- [Vorliegender Auszug]:
------------------------------------------------------------

Tunnel-Idee zwischen Kunsthaus und Stadelhofen wird weiterverfolgt
Es wäre ein gigantisches Projekt: ein Tunnel für Fussgänger:innen vom Stadelhofen zum Kunsthaus. Ob dieser wirklich notwendig ist, darüber ist sich der Gemeinderat uneinig – die Idee soll jedoch weiter geprüft werden.
Ein Begriff fiel diesen Mittwoch im Gemeinderat besonders häufig: visionär.
Thema war der geplante Umbau des Bahnhof Stadelhofens und die Idee, im Zuge dessen einen 400 Meter langen Tunnel für Fussgänger:innen vom Stadelhofen zum Heimplatz zu bauen. Man stelle sich also vor, beim Kiosk vor dem Kunsthaus auf eine Rolltreppe zu steigen und dann durch dickes Gestein zum Stadelhofen runterzurollen.
Ist das wirklich visionär oder gehört die Idee, Passant:innen in den Untergrund zu schicken, nicht bereits der Vergangenheit an?

------------------------------------------------------------

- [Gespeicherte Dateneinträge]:
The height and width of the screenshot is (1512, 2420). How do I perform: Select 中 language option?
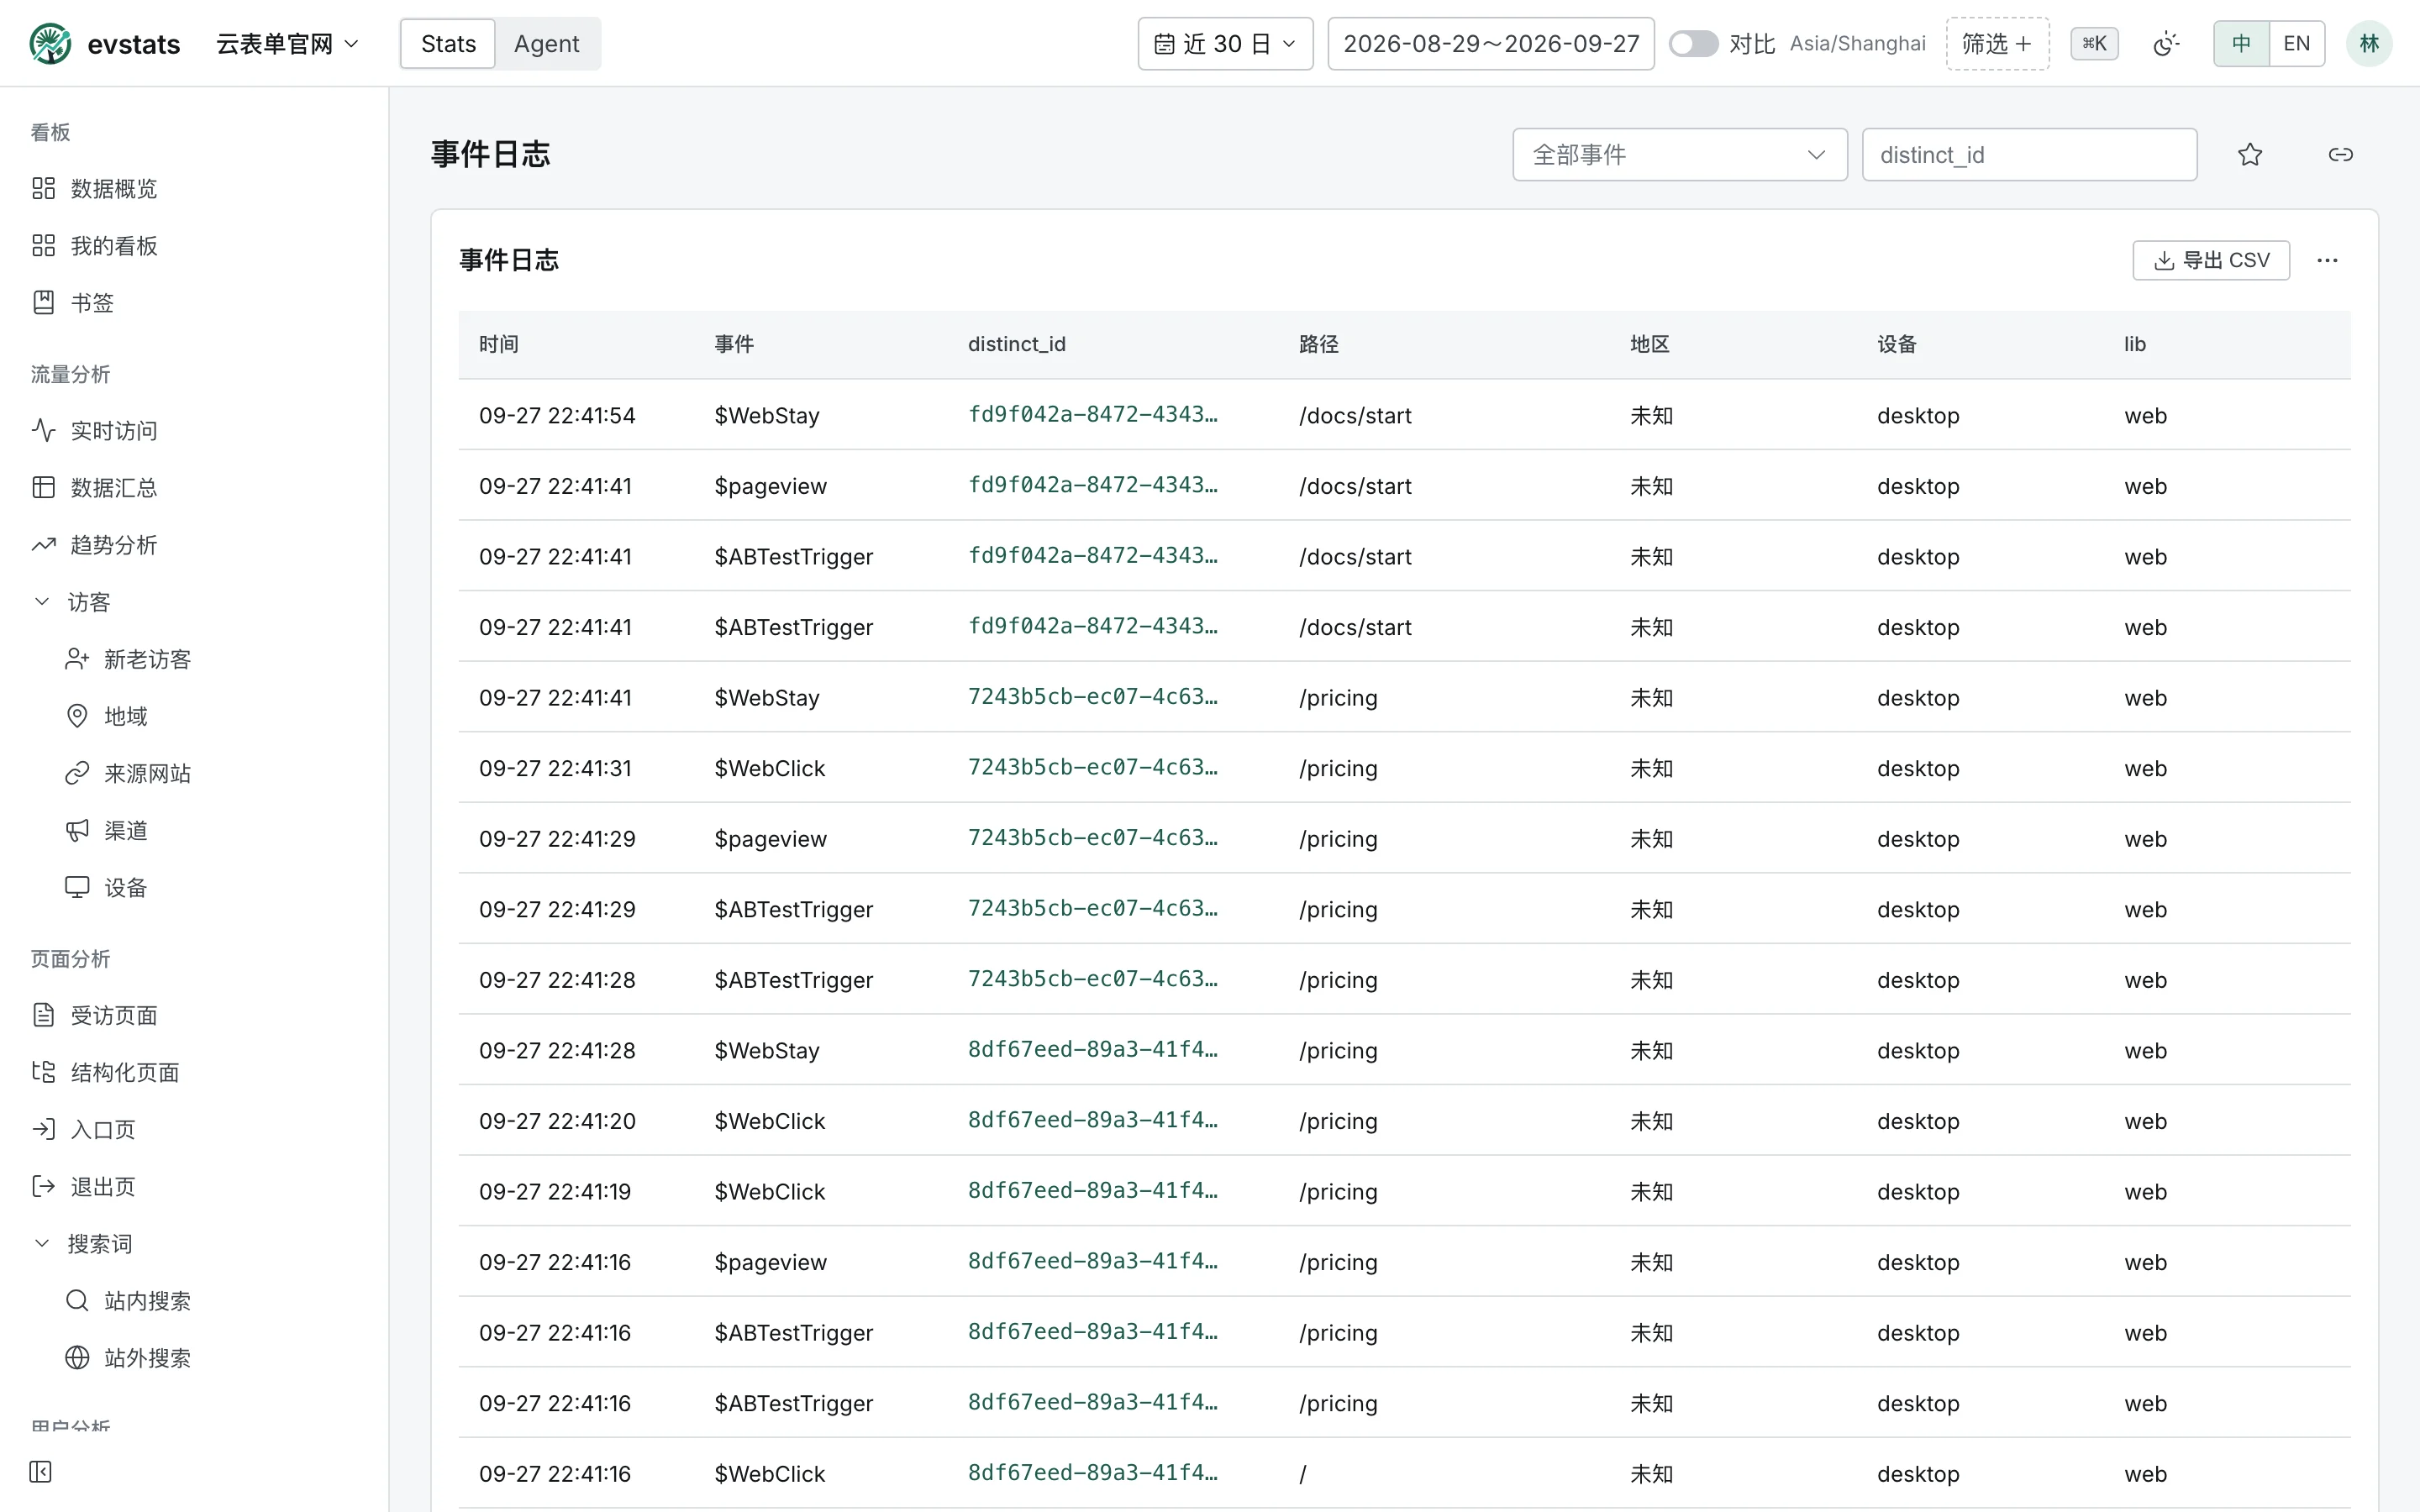point(2241,43)
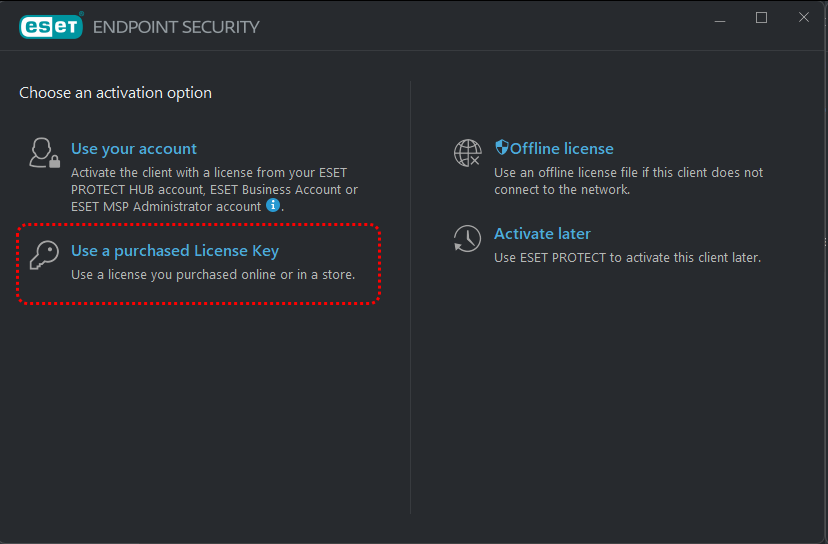
Task: Click the ESET logo in title bar
Action: 50,27
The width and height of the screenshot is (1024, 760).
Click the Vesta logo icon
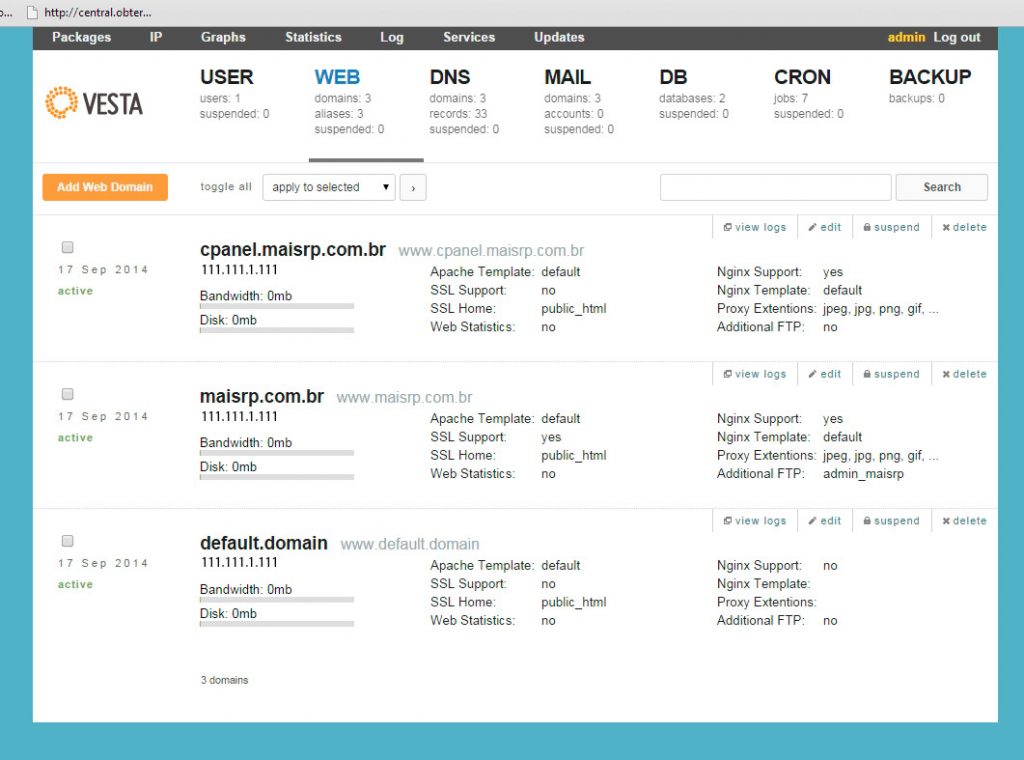pos(62,103)

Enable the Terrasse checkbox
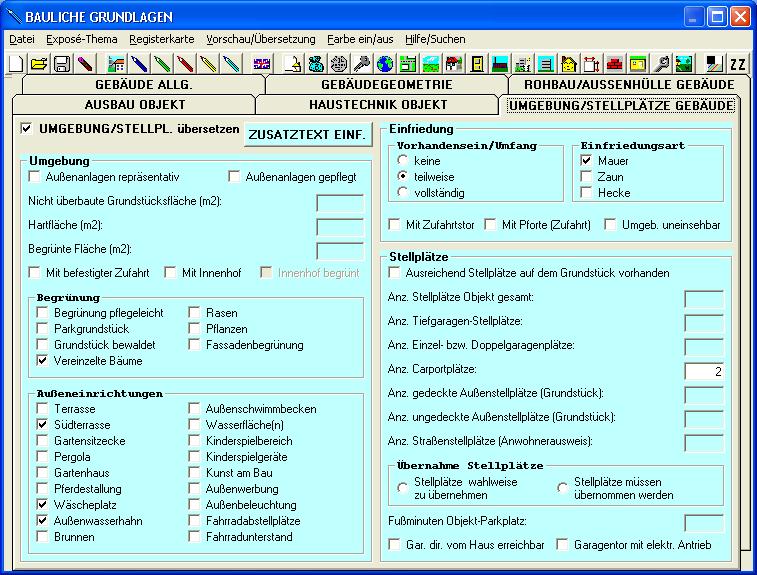[x=43, y=409]
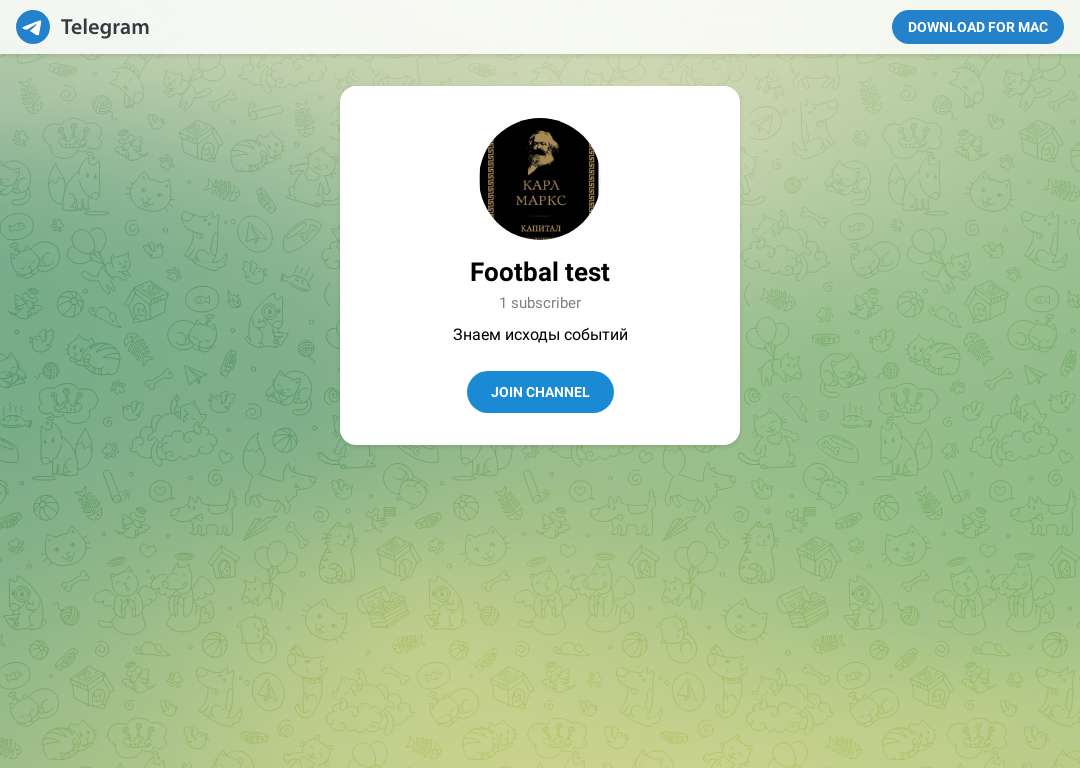Click blank space in top header bar
This screenshot has width=1080, height=768.
(x=517, y=27)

------------------------------------------------------------

- [Aufgabe 1]: Nenne alle Orte, die im Artikel zur Tunnel-Idee mit Eigennamen bezeichnet werden.
- [Aufgabe 2]: Gib aus dem Artikel zur Tunnel-Idee den Wortlaut zwischen „Ein Begriff fiel“ und „zum Stadelhofen runterzurollen.“ wieder, beide Stellen eingeschlossen.
Die Auflistung hat mit dem Artikel zur Tunnel-Idee nichts zu tun.

- [Lösung 1]: Stadelhofen (Bahnhof Stadelhofen), Kunsthaus, Heimplatz

- [Lösung 2]:
Ein Begriff fiel diesen Mittwoch im Gemeinderat besonders häufig: visionär.
Thema war der geplante Umbau des Bahnhof Stadelhofens und die Idee, im Zuge dessen einen 400 Meter langen Tunnel für Fussgänger:innen vom Stadelhofen zum Heimplatz zu bauen. Man stelle sich also vor, beim Kiosk vor dem Kunsthaus auf eine Rolltreppe zu steigen und dann durch dickes Gestein zum Stadelhofen runterzurollen.